I wonder if this is another "hidden" promotion?
Interesting...when did you buy your 522? Folks on this board have been told by CSR's that people who were activated shouldn't have been unless they were a new customer. 
Do you get charged a monthly lease fee?


----------



## jaagee

finniganps said:


> I wonder if this is another "hidden" promotion?
> Interesting...when did you buy your 522? Folks on this board have been told by CSR's that people who were activated shouldn't have been unless they were a new customer.
> Do you get charged a monthly lease fee?


Two weeks ago. I had to run additional wire from switch and I hooked it up this week. No lease fee. I de-activated the 510 and I asked the CSR if my bill would be any higher with the 522. I was told NO, because I had de-activated the 510 so my monthly bill will remain the same.

After your post I called Dish to make sure that there are no lease fees and I was told No lease fees were added to my bill.


----------



## Bob Haller

Sounds like they came to their senses. affter all as long as they are recovering the cost of the box and retaining a sub they dont loose anything...

Good going E, just for the heck of it I will call and ask...

BTW my replacement 721 arrived and is working well


----------



## John Corn

hmmm........ After seeing this thread I talked with Dish today, they said the 522's are still for new subs only.  

I would love to have a 522, my 2 boys share a reciever and it's just not working out anymore, they constantlly fuss over what the other is watching. :nono2:

Bob, did you call and ask today?


----------



## SimpleSimon

John Corn: You know about CSR roulette - in this case it's even worse. Just head for Radio Shack and see if they're selling them in your area.


----------



## jaagee

John Corn said:


> hmmm........ After seeing this thread I talked with Dish today, they said the 522's are still for new subs only.
> 
> I would love to have a 522, my 2 boys share a reciever and it's just not working out anymore, they constantlly fuss over what the other is watching. :nono2:
> 
> Bob, did you call and ask today?


I suggest that you call back again and again until you get a CSR that will let you buy and activate a 522. I guess that I just got lucky the first time out. 

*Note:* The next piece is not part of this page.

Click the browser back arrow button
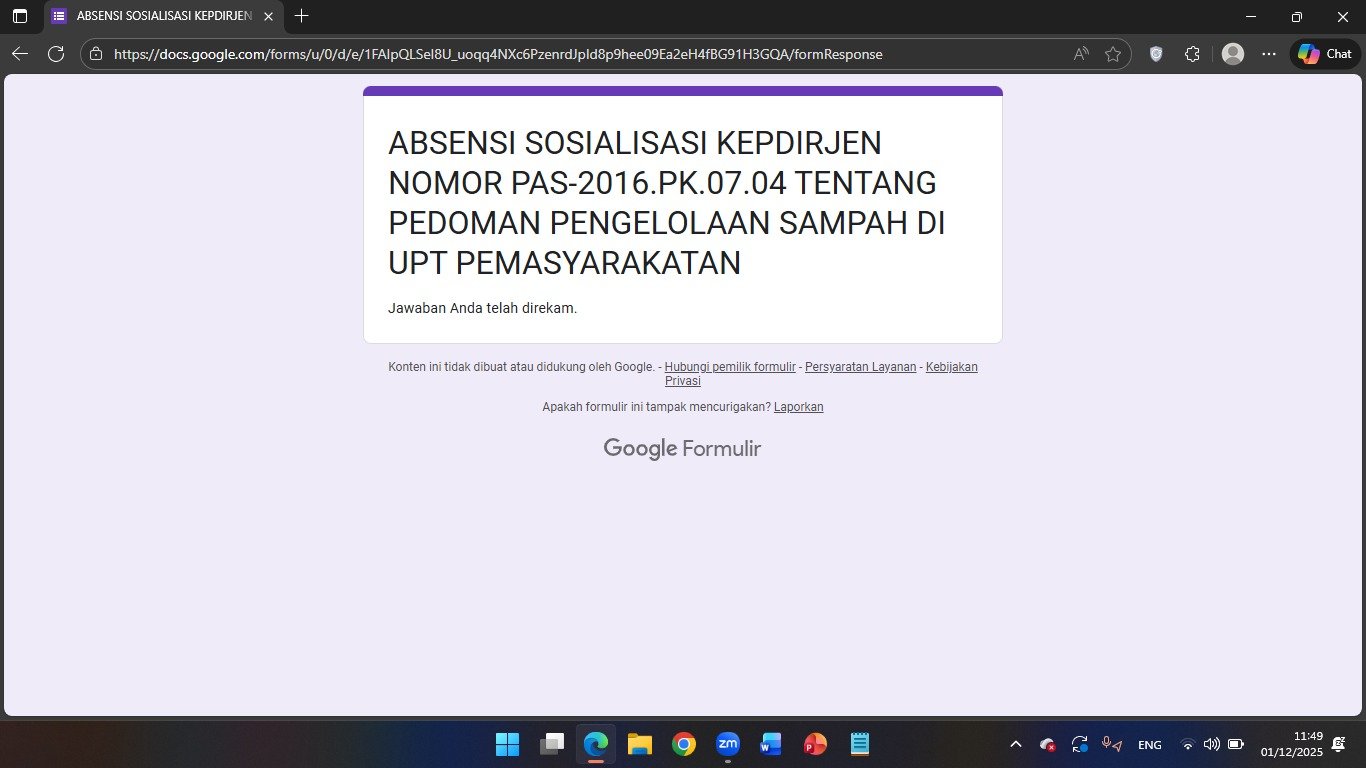 tap(19, 54)
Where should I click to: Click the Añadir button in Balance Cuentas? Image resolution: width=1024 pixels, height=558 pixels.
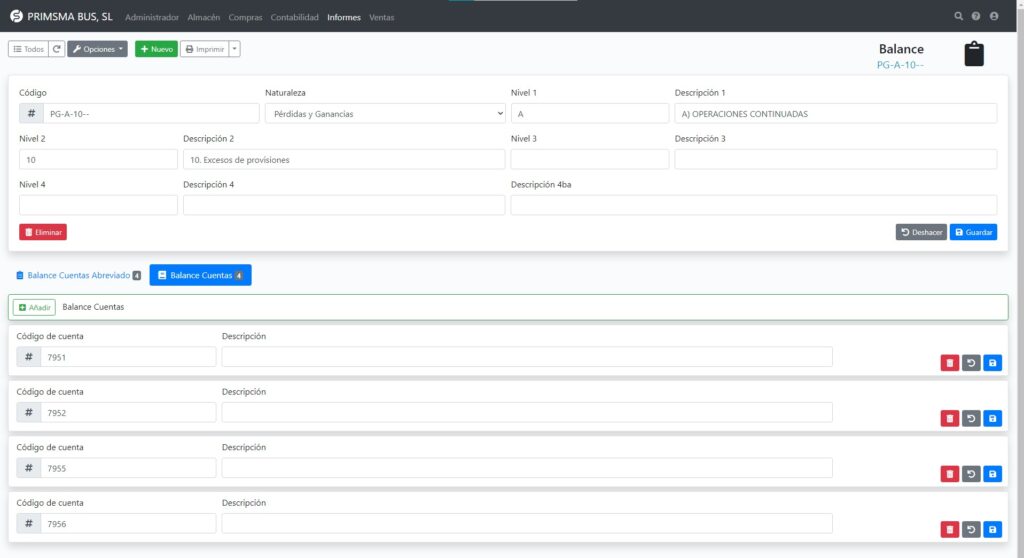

But I absolutely promise that all that I have stated in this thread is 100%true! Just keep call back until you can do this too.


----------



## Bon

Different story on my 522. I bought a brand-new one on ebay after calling D* and asking about activation. They said "no problem". PROBLEM! I installed it and called in to have it activated. Since I am an existing customer the "computer" would not let the CSR activate the 522 on my account. Got bumped up and was told the same story. New customers - YES - exisiting customers NO! End of story until the 522 is sold by D*. I'm sure open to suggestions or advice.


----------



## jaagee

Bon said:


> Different story on my 522. I bought a brand-new one on ebay after calling D* and asking about activation. They said "no problem".


NO PROBLEM in my book. I suggest that you call back and talk to the next level of support. Computer my ass. They can activate and de-activate at will. They did for me!!  After you we told OK by Dish CSR which caused you to spend your hard earned money on the 522 box. I absolutlely would not take no for an answer. From what I can tell, their are 3 levels of Dish support. I suggest that you keep calling until they do activate your box. They activated mine and I am an existing customer. So that crap about the computer won't let me is plain out SH*T.


----------



## blakejames3000

i talked to 3 csr's and they said NO WAY they would do it for an existing customers so i emailed the executive office and got a call back the next day and activated it with no problem at all. and they let me add it as a 7th receiver on my account the limit is usually 6


----------



## jaagee

blakejames3000 said:


> i talked to 3 csr's and they said NO WAY they would do it for an existing customers so i emailed the executive office and got a call back the next day and activated it with no problem at all. and they let me add it as a 7th receiver on my account the limit is usually 6


Thanks for chiming in. That's what I have been saying. You just have to keep asking. Eventually you WILL get your 522 activated.


----------



## SimpleSimon

If your next call is no-go, email [email protected] - that should get-r-done.


----------



## Bon

Try #2. The CSR was much more informative but not more helpful. She explained that they WERE activating purchased 522's for a while but there were internal D* accounting (and other unnamed) problems that need to be resolved. "The 522 will be sold retail but until then they cannot activate them unless it is through one of their ongoing special offers i.e., rentals. She said that the "water cooler" talk has it that the 522 will be sold within the next couple of months after the business system is properly set up for them. Finally, she said that the 522's are being retailed by dealers that are going out of business and they are selling their equipement on ebay and the like. D* has reacted to this by refusing to activate the 522's. I guess the next stop for me is emailing the CEO. I'll post the response.


----------



## JBKing

FYI......

D* = DirecTV
E* = Echostar (Dish Network)

(Nomenclature from way back in the day, starting with P*-Primestar and A*-Alphastar)


----------



## ClaudeR

I am starting to think the lease is not a bad deal, since they include locals with the T60, making the 522 $34.95 per month, locals, two tuners, lease fee included. For those that buy one, what happens after a year and warranty is over? Cha-Ching! Now that they are gouging everyone on the monthly warranty fees, it makes sense to me to just lease the 522. I haven't done it yet, but will in the next six months or so.


----------



## Geronimo

What "Accounting" problems prevent them from activating a purchased 522 but not a rental one? If that is the case how does ANYONE get it activated? It does not sound right to me.


----------



## larrystotler

ClaudeR said:


> I am starting to think the lease is not a bad deal, since they include locals with the T60, making the 522 $34.95 per month, locals, two tuners, lease fee included. For those that buy one, what happens after a year and warranty is over? Cha-Ching! Now that they are gouging everyone on the monthly warranty fees, it makes sense to me to just lease the 522. I haven't done it yet, but will in the next six months or so.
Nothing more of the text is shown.